5.5% is an attractive yield for a stock market investment, made even more attractive by the relatively low risk nature of this hedged investment in preferred stock. It also has the potential of significant capital gains if the preferred shares recover to something closer to their true value.
This is why I have been buying SSW-PG and hedging part of that position with puts on SSW.
Endnote: Is Seaspan Green?
Regular readers may wonder why I’m interested in Seaspan at all, given that I do almost exclusively green investing. Global container shipping is a key part of world trade, the antithesis of the “buy local” movement. Buying local is often seen as green, but in my opinion, that depends on what you are buying and how it was made.
I admit that this is very subjective, so if you think that global trade is always bad, you should avoid investing in Seaspan. That said, here is why I consider Seaspan green:
- Shipping is, pound for pound, the most fuel efficient way to move goods over long distances.
- Seaspan’s ships are among the world’s most efficient.

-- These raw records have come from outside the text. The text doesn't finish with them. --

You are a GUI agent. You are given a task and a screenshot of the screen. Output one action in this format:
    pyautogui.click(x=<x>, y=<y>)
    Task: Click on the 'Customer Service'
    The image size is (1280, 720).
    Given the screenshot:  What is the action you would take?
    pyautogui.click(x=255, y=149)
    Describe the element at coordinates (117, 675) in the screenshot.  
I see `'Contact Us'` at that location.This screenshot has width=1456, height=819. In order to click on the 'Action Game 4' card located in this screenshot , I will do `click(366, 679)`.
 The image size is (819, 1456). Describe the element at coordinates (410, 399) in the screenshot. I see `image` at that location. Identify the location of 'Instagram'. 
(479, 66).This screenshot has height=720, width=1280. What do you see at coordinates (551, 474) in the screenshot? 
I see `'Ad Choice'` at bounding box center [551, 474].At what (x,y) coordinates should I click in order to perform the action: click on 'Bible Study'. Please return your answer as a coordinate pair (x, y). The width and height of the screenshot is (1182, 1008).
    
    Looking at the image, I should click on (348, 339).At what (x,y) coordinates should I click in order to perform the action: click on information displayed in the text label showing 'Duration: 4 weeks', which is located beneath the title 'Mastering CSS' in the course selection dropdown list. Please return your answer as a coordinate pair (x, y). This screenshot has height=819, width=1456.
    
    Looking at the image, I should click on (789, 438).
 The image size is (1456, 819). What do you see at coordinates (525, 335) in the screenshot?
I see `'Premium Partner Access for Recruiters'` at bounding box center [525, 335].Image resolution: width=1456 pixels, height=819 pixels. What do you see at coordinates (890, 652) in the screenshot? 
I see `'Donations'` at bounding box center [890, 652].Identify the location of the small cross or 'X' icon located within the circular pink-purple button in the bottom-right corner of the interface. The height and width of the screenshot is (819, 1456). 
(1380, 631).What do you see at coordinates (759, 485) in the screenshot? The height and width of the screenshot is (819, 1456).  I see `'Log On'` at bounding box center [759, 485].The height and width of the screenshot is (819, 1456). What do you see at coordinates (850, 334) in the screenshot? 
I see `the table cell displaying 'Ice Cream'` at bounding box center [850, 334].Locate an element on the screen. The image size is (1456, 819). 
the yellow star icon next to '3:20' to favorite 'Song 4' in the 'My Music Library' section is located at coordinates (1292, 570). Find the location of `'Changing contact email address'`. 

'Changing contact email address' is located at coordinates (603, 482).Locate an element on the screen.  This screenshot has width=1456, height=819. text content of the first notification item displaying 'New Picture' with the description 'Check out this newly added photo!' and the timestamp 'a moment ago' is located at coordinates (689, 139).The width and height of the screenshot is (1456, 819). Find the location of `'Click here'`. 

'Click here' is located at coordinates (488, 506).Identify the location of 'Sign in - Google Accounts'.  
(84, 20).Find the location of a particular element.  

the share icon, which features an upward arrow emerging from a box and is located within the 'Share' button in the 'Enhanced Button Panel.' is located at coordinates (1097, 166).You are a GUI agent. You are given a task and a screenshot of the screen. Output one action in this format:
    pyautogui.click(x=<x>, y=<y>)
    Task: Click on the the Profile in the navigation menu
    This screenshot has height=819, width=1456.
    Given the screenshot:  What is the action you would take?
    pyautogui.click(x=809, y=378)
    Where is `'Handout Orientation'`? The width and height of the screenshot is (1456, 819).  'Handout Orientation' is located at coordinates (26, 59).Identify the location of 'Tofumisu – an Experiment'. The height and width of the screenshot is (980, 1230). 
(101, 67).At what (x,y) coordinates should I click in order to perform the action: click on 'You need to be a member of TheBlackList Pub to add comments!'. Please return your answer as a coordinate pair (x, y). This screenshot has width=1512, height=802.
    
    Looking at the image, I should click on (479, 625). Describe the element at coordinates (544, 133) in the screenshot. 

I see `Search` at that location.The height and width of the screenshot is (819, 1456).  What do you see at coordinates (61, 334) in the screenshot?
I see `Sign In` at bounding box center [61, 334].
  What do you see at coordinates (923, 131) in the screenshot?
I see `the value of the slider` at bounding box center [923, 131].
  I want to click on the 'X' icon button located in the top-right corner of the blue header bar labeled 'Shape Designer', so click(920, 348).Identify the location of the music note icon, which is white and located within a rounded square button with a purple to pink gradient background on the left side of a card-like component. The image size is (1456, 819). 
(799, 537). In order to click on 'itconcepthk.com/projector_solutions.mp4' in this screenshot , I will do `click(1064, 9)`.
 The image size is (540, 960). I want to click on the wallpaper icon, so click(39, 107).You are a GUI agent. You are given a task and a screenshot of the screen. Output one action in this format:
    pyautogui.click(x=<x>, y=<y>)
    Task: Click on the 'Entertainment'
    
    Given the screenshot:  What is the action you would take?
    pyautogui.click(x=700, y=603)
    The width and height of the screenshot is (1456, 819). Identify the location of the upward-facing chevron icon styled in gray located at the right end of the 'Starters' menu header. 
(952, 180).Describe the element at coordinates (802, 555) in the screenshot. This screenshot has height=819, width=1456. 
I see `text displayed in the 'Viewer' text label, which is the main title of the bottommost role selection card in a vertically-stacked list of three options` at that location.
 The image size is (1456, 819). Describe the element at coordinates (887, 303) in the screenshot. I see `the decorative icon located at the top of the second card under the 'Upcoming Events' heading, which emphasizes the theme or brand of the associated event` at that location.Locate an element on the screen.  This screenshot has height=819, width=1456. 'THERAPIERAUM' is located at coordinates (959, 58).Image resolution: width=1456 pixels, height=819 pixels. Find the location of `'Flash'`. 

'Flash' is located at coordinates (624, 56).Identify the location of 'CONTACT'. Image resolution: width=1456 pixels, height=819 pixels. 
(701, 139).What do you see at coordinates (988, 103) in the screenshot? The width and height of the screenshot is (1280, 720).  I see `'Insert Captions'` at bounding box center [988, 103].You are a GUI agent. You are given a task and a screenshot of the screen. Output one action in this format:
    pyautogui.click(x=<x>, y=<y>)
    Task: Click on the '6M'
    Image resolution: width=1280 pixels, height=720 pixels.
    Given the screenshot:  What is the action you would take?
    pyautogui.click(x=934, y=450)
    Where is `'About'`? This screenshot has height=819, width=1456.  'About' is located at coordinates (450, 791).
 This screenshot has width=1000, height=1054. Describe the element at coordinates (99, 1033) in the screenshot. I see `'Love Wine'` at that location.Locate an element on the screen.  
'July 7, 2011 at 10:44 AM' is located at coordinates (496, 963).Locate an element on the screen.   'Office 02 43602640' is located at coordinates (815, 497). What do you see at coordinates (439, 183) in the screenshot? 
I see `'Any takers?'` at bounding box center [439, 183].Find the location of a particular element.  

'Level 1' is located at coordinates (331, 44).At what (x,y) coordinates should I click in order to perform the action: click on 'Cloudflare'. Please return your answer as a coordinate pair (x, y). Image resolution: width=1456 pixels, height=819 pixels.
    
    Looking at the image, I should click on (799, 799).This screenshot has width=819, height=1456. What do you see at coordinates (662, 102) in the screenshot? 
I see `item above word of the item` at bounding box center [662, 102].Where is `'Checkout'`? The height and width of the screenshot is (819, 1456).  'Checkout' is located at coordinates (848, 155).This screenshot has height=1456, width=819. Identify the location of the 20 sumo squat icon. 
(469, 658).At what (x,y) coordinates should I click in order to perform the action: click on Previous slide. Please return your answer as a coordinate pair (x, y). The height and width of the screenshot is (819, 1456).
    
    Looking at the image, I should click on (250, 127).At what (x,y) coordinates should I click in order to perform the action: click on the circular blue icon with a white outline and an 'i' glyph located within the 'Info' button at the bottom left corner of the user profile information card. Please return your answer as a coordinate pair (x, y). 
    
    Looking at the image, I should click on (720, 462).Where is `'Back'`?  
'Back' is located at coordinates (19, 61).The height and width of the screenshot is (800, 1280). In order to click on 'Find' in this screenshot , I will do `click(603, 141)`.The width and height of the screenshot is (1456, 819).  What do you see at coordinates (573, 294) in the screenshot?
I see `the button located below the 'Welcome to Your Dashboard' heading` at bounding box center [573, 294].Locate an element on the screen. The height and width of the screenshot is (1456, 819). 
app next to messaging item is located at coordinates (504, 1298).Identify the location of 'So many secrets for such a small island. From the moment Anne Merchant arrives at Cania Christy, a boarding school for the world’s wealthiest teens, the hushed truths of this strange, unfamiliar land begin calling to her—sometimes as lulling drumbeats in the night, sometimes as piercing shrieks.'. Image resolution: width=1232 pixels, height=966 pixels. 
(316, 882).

- Fuel efficiency can be further improved by “slow steaming,” a.k.a. going more slowly. Slow steaming requires more ships to move a fixed number of goods the same distance in the same amount of time, and so this easy way to reduce fuel use has the effect of increasing the demand for ships, which in turn benefits Seaspan.
In short, I expect that Seaspan should be a net beneficiary of worldwide efforts to reduce greenhouse gas emissions and fuel use. This precisely my definition for a “green” stock. I invest in companies I believe will gain from efforts to fight climate change and other environmental problems.
DISCLOSURE: Long SSW-PG. Long Puts on SSW common.
DISCLAIMER: Past performance is not a guarantee or a reliable indicator of future results. This article contains the current opinions of the author and such opinions are subject to change without notice. This article has been distributed for informational purposes only. Forecasts, estimates, and certain information contained herein should not be considered as investment advice or a recommendation of any particular security, strategy or investment product. Information contained herein has been obtained from sources believed to be reliable, but not guaranteed.